Data from a data collection:

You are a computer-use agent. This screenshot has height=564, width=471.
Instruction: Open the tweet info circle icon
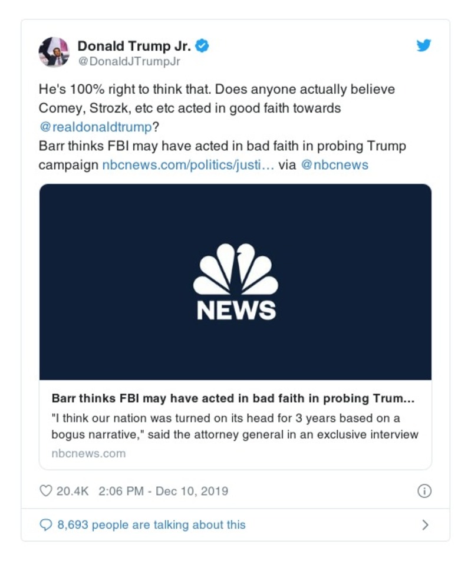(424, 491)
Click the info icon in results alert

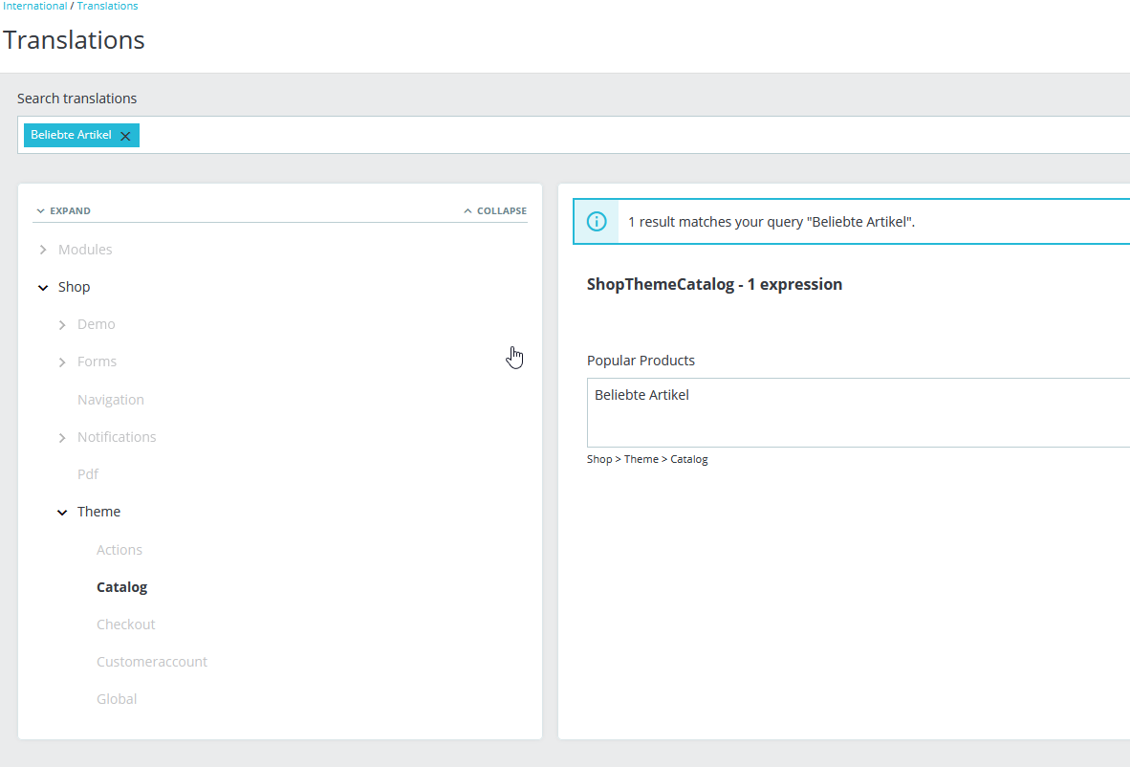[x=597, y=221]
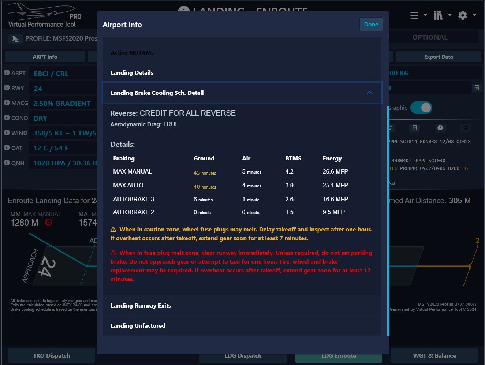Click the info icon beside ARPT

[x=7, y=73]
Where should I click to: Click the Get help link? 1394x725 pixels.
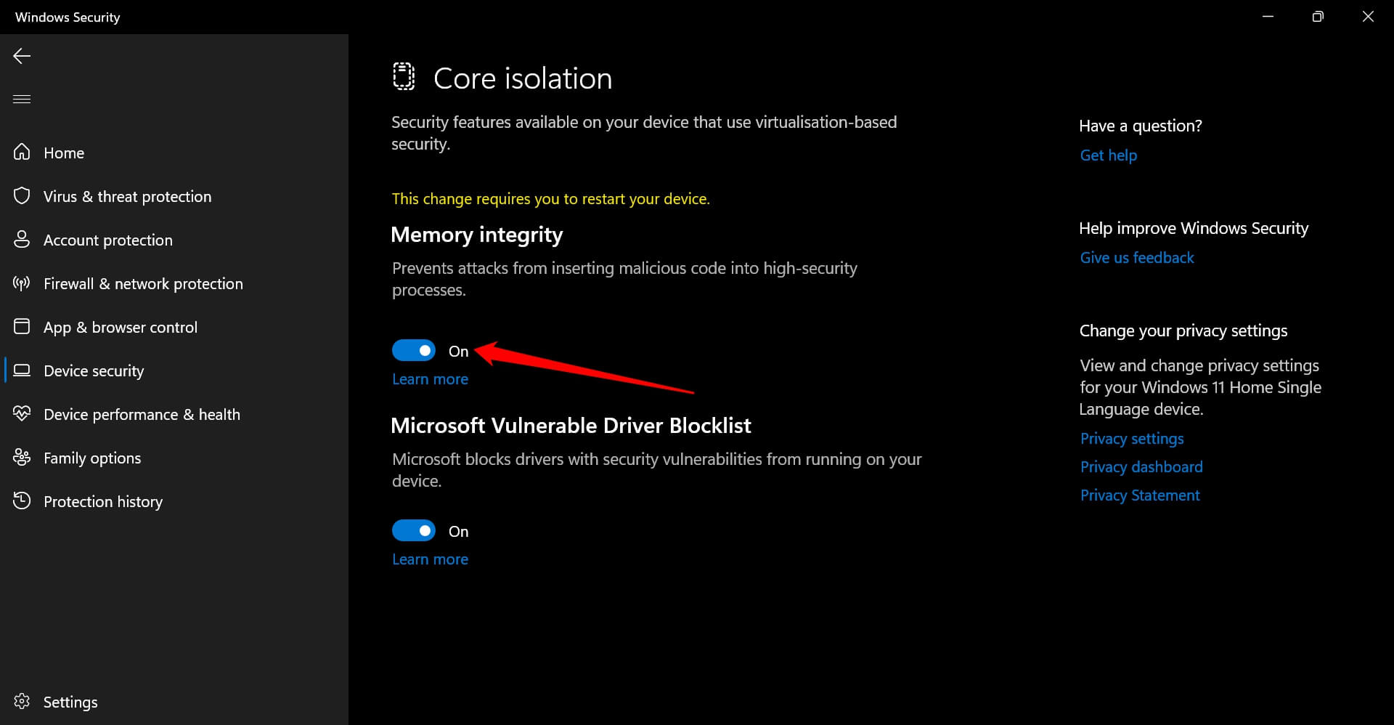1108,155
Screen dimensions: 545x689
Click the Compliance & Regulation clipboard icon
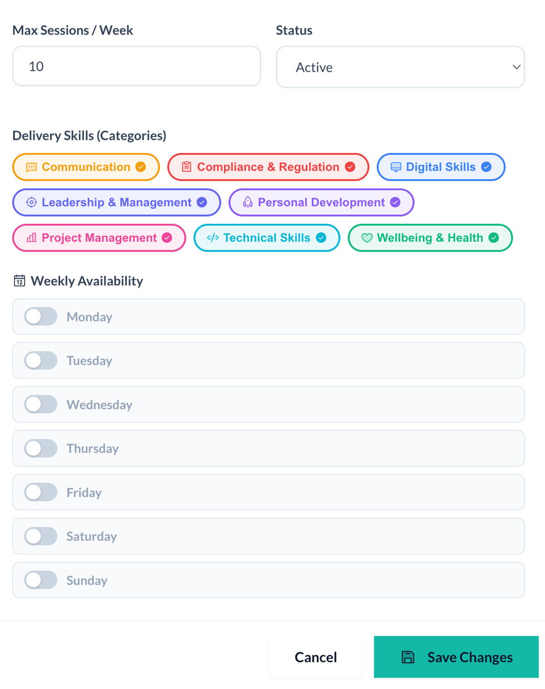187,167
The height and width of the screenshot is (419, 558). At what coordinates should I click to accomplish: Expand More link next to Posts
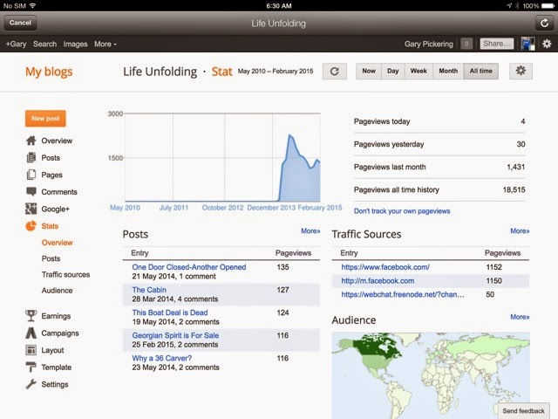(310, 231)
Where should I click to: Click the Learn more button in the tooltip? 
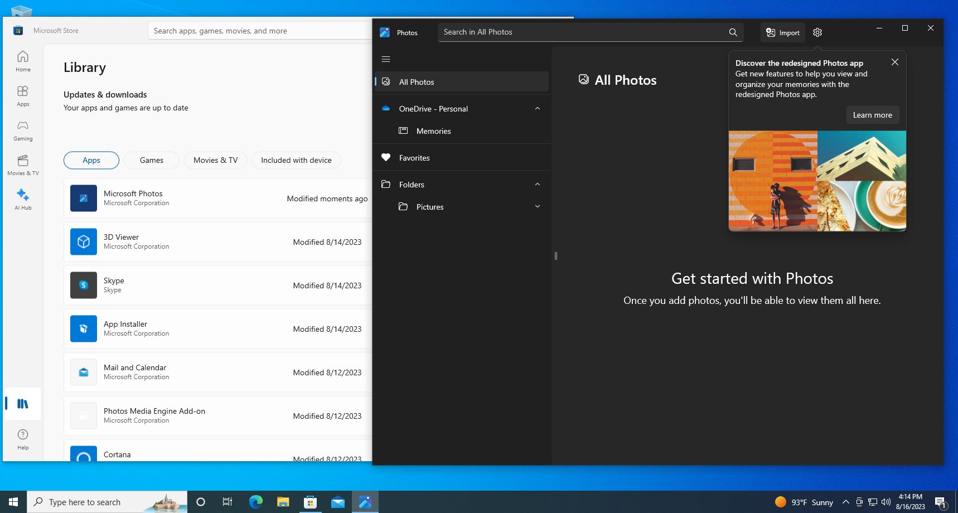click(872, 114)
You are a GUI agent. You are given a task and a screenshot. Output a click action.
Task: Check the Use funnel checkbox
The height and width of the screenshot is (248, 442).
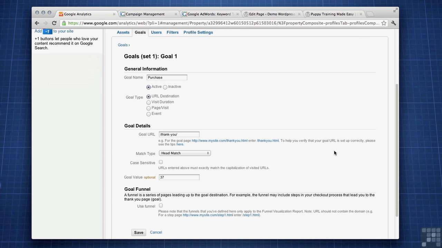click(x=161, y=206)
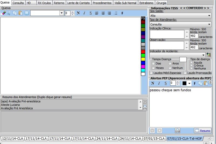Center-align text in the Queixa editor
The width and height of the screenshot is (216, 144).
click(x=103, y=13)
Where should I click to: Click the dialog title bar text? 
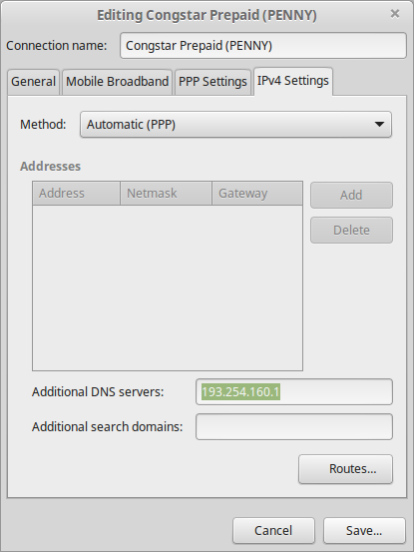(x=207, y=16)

## TASK TO COMPLETE
Reproduce all of the data above line for line, without any changes, but omit the pictures.

## THE COMPLETED TASK
You are a computer-use agent. This screenshot has height=564, width=471.
Instruction: Open the tweet info circle icon
(424, 491)
Click the info icon in results alert

[x=597, y=221]
Click the info icon beside ARPT

[x=7, y=73]
Where should I click to: Click the Get help link? 1394x725 pixels.
1108,155
Screen dimensions: 545x689
Click the Compliance & Regulation clipboard icon
187,167
The height and width of the screenshot is (419, 558). At what coordinates should I click to accomplish: Expand More link next to Posts
(310, 231)
Where should I click to: Click the Learn more button in the tooltip? 
click(872, 114)
You are a GUI agent. You are given a task and a screenshot. Output a click action.
Task: Check the Use funnel checkbox
The height and width of the screenshot is (248, 442).
click(x=161, y=206)
Center-align text in the Queixa editor
The width and height of the screenshot is (216, 144).
click(x=103, y=13)
Where should I click to: Click the dialog title bar text? 
(x=207, y=16)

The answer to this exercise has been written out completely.